5.5.2 Auto Mode (VAD automatic detection)

Server uses Voice-Activity Detection (VAD) to automatically discover the start and end of user speech.

Supports both PCM and Opus: input_audio_format:opus is recommended for lower bandwidth.

Client is not required to send END_FRAME.

Server proactively pushes listening-state messages.

Ideal for hands-free, natural conversations.

5.5.3 Listening-State Messages (Auto-mode only)

The server pushes the following status messages to the client:

# Start listening
##START\x05[TaskID][0000]##LISTEN:{"session_id":"<session_id>","type":"listen","state":"start","mode":"auto"}##END

# Stop listening
##START\x05[TaskID][0000]##LISTEN:{"session_id":"<session_id>","type":"listen","state":"stop","mode":"auto"}##END

# Noise-filter hint
##START\x05[TaskID][0000]##INFO:Noise or silence detected, still listening##END

5.6 Quick-Start with PCM (recommended for first integration)

Use PCM for the simplest first-time integration:

During auth, omit format/input_audio_format (or explicitly set both to pcm).

Send upstream 16 kHz, mono, 16-bit PCM bytes (you may chunk every 60 ms, but it is optional).

After each utterance, always send an END_FRAME.

Downstream you will receive PCM audio frames—play them directly or buffer as needed.

6. Data Transmission

6.1 Text-Message Transmission

6.1.1 Client → Server

1. Text frame：
##START\x04[Task ID][0000][text content]##END

2. End frame：
##START\x03[Task ID][0001]##END

6.1.2 Server Response

1. Prompt receipt:
##START\x05[TaskID][0000]##INFO:prompt: [PromptContent]##END

2. Response text：
##START\x04[TaskID][0000][ResponseContent]##END

3. Audio data (if any)：
##START\x02[TaskID][0001][AudioData1]##END
##START\x02[TaskID][0002][AudioData2]##END
...

4. End-of-stream frame:
##START\x03[TaskID][LastSeqNo+1]##END

6.2 Audio Message Transmission

6.2.1 Client → Server

Audio frame sequence:

##START\x02[TaskID][0000][AudioData1]##END
##START\x02[TaskID][0001][AudioData2]##END
...

End-of-stream frame:

##START\x03[TaskID][LastSeqNo+1]##END

6.2.2 Server Response

Text response:

##START\x04[TaskID][0000][ResponseText]##END

Audio response sequence:

##START\x02[TaskID][0001][AudioData1]##END
##START\x02[TaskID][0002][AudioData2]##END
...

End-of-stream frame:

##START\x03[TaskID][LastSeqNo+1]##END

6.2.3 Audio Format Control (input / output separated)

Output format is set by format: pcm or opus

opus = raw stream: 60 ms per frame, preceded by a 2-byte big-endian length header; several complete frames may be concatenated in one network packet; the server tries to pack as many full frames as possible into each TCP frame

Input format is set by input_audio_format: pcm or opus

When opus, the client must send the same raw Opus frame stream as used for output (2-byte length prefix + 60 ms frame, 16 kHz mono).

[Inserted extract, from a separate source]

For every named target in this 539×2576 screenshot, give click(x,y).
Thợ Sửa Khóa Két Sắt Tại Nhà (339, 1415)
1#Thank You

The server decodes it to PCM before feeding it to ASR

6.2.4 Advanced Guide: Opus (optional)

Use-case: mobile networks, bandwidth-limited or cost-sensitive scenarios

Enable:

Down-link: add format:opus during auth

Up-link: add input_audio_format:opus during auth

Packing: 60 ms frames, 2-byte big-endian length, multiple frames can be chained; each network packet may contain any integer number of complete frames

Alignment rule: never split a single “length-prefix + frame” unit across packets—keep each frame intact

6.2.4.1 Up-stream Opus Frame Stream Specification (input_audio_format=opus)

Encoding & frame size: Opus, 60 ms/frame (16 kHz mono, ~960 samples/frame)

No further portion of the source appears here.